A ballet with opera scenes
Plot summary
At a church fair (or kermesse) in 17th century Bruges three brothers (Adrian, Geert, and Carelis) receive magical gifts from the alchemist Mirewelt. The two older brothers, Adrian and Geert, leave their sweethearts behind and set off into the world with their gifts (a sword and a ring) to seek their fortunes. The magical gifts bring disappointment to the two men but, back home, the brothers discover Carelis’ magic lute brings happiness to all. Adrian, Geert, and Mirewelt are charged with sorcery and sentenced to death at the stake, but Carelis appears and his magic lute sets everyone to dancing joyfully. The condemned are released and reunited with their sweethearts while Carelis and Eleonore, the alchemist’s daughter, embrace. Carelis’ magic lute is locked away in a chest, to be taken out only at the yearly kermesse.

Music
The music is composed and arranged by Holger Simon Paulli, who liberally borrowed musical material from other composers and also from his own earlier works. To illustrate the young couple’s love for one another Paulli lets Carelis, in the scene in which he is alone with Eleonore, play the romanesca, a 17th-century aire de danse, on the viola da gamba.
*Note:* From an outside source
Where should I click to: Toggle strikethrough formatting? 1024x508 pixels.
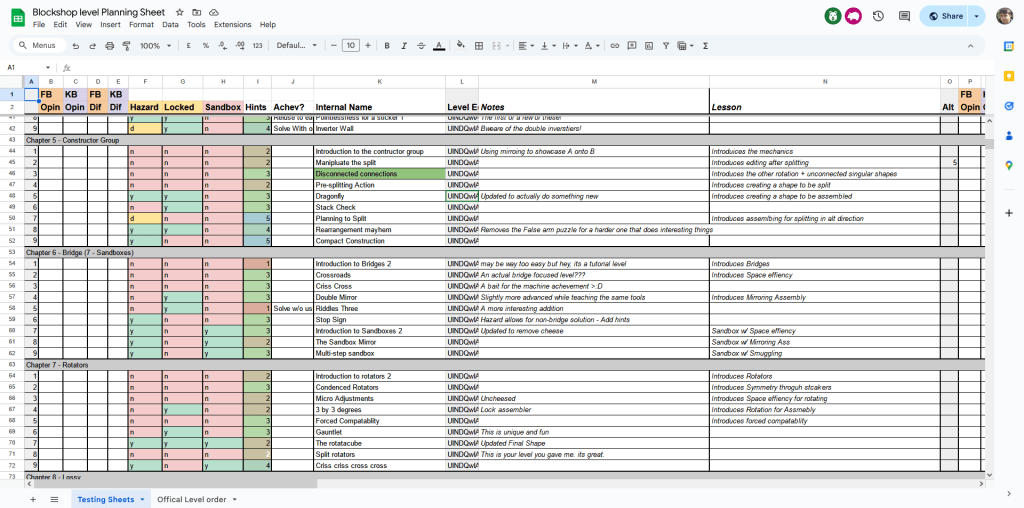click(x=421, y=46)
Extensive sections of the marketplace scene in Act I are danced to various passages from Rossini’s opera comique Le Comte Ory (1828), whilst the round dance in the same scene is taken from Paulli’s music for Bournonville’s ballet, The White Rose. In the scene set in Madame van Everdingen’s home, music from Ferdinand Hérold’s opera Zampa and Rossini’s finale from his opera L’assedio di Corinto are used. Paulli’s own voice as a composer is heard in the many dances, such as the pas de deux for Eleonore and Carelis in Act I; similarly, the obligatory final galop is a characteristic example of the dance music Paulli wrote for Bournonville.